Мэри придержала для нее дверь, и Оливия вошла первой, сказала «спасибо» и еще раз оглянулась на Мэри, просто чтобы убедиться, и лицо у Мэри оказалось усталое и мирное, и на нем все еще отражалось сочувствие. Это лицо было словно листок бумаги, на котором было написано что-то очень простое и честное.

«А я кем ее считала?» – подумала Оливия. (И потом: «А себя-то я кем считала?»)

Генри был все еще в постели. За весь день его так и не удалось пересадить в кресло. Она сидела с ним рядом, гладила по руке, кормила картофельным пюре – и он ел. Когда она собралась уходить, уже совсем стемнело. Дождавшись, пока рядом никого не будет, она склонилась над Генри и прошептала ему в самое ухо: «Теперь ты можешь умирать, Генри. Пожалуйста. Я справлюсь. Уже можно. Не беспокойся, все в порядке». Выходя из палаты, она не обернулась.

Она дремала в круглой комнате и ждала телефонного звонка. Утром Генри был в кресле, с вежливой улыбкой, с невидящими глазами. В четыре она приехала снова и покормила его ужином с ложечки. На следующей неделе все было точно так же. И на следующей тоже. Осень нависала над ними. Она кормила его ужином с подноса, который иногда приносила Мэри Блэкуэлл, и думала, что скоро в это время будет совсем темно.

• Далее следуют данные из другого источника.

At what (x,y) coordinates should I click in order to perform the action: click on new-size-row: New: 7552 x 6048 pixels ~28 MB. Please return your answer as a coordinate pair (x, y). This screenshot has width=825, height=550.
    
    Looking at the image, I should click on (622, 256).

Однажды вечером, вернувшись домой, она принялась перебирать старые фотографии, что лежали в ящике стола. Мать, пухленькая и улыбающаяся, но уже в предчувствии беды. Отец, высокий, несгибаемый, на фото такой же молчаливый, как в жизни, – ей подумалось, что из всех них он был самой большой загадкой. Фотокарточка маленького Генри. Огромные глаза, кудряшки. Глядит на фотографа (свою мать?) с детским страхом и зачарованностью. Другая фотография: он же, в матроске, высокий и тонкий, совсем еще ребенок, ждет начала жизни. Ты женишься на чудовище – и будешь его любить, думала Оливия. У тебя родится сын, и ты будешь его любить. Ты будешь бесконечно добр к жителям своего городка, приходящим к тебе за лекарствами, ты будешь стоять перед ними, такой высокий, в белом халате. Ты закончишь свои дни слепым и немым в кресле-каталке. Вот какой будет твоя жизнь.

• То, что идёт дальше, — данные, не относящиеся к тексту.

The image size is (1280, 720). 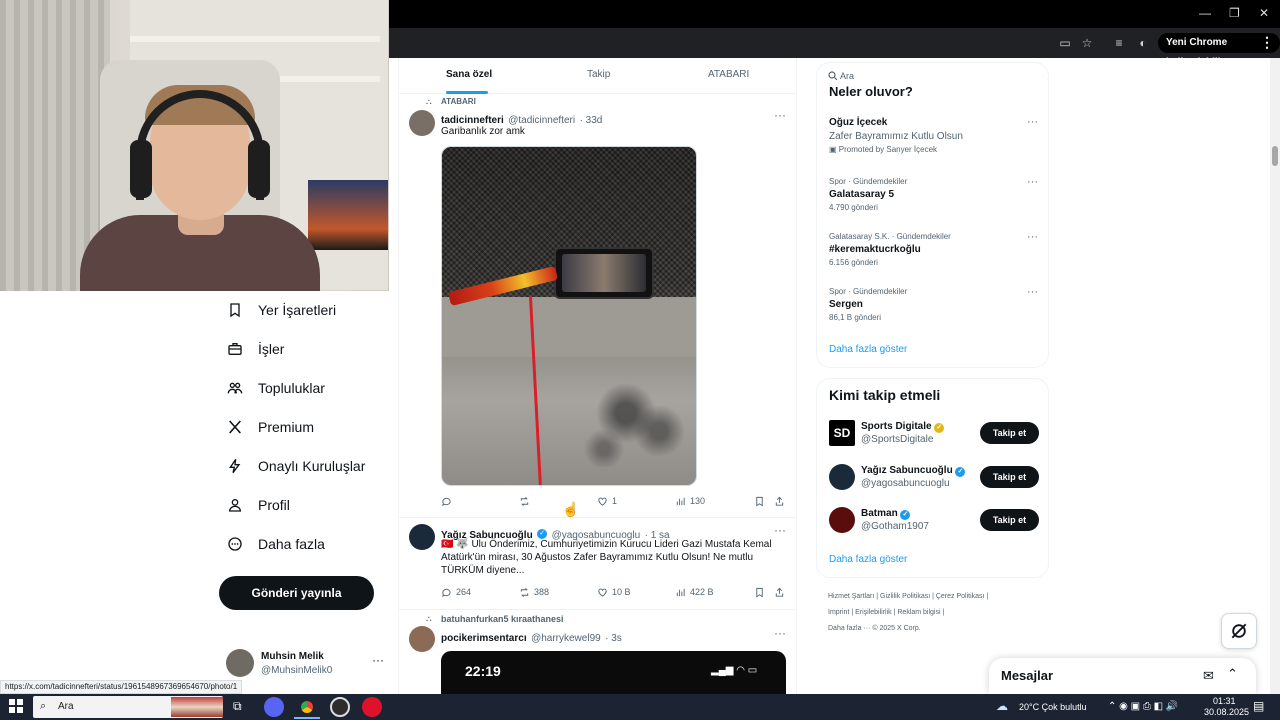 What do you see at coordinates (592, 120) in the screenshot?
I see `tweet-time: · 33d` at bounding box center [592, 120].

Оливия сунула фотографию обратно в ящик, и взгляд ее выхватил другой снимок: Кристоферу меньше двух лет. Она уже и позабыла, какой ангельский вид был у него тогда, он казался только что вылупившимся существом, еще не нарастившим себе кожу – только свет, только свечение. Ты женишься на чудовище, и оно тебя бросит, думала Оливия. Ты уедешь на край света, через всю страну, и разобьешь материнское сердце. Но ты не пырнешь женщину ножом двадцать девять раз.

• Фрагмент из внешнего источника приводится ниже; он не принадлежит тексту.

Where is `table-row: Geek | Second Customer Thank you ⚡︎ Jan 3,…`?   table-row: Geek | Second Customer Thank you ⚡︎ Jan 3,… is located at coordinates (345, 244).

Она пошла в круглую комнату, улеглась на спину. Нет, Кристофер ни за что бы никого не пырнул. (По крайней мере, она надеялась.) Такое ему судьбой не предназначено. Это не заложено в его луковицу, посаженную в особую почву, в почву ее и Генри, а еще раньше – их родителей. Она закрывает глаза и думает о почве и о пробивающейся зелени, и в памяти всплывает школьный футбольный стадион. Она вспоминает, как в те времена, когда она была учительницей, Генри осенью иногда пораньше уходил из аптеки, чтобы поболеть за команду сына. Кристофер, которого никогда не тянуло к агрессивным видам спорта, большую часть времени сидел в форме на скамейке запасных, и Оливия подозревала, что его это вполне устраивало.

Была особая красота в осеннем воздухе, в молодых потных телах и перепачканных грязью ногах, в том, как эти юные мужчины бросались наперерез мячу, отбивая его лбом; в ликующих криках, которыми сопровождался гол, в том, как падал на колени вратарь. И еще были дни – она это помнила, – когда Генри по пути домой брал ее за руку и так они шли, два человека средних лет, в расцвете сил. Умели ли они в те моменты ощущать тихую радость? Скорее всего, нет. Обычно люди живут свою жизнь, не вполне осознавая, что они ее живут. Но сейчас она вспоминала об этом как о чем-то чистом и здоровом. Может быть, это и было самым чистым в ее жизни, те мгновения на футбольном поле, потому что другие ее воспоминания чисты не были.

Дойл Ларкин на стадионе не бывал – он учился в другой школе. Оливия не знала, играл ли он вообще в футбол. Она не помнила, чтобы Луиза хоть раз говорила: «Еду в Портленд болеть за Дойла, у него сегодня игра». Но Луиза любила своих детей, бесконечно ими хвасталась, со слезами на глазах рассказывала, как Дойл в летнем лагере тоскует по дому, – Оливия только что это вспомнила.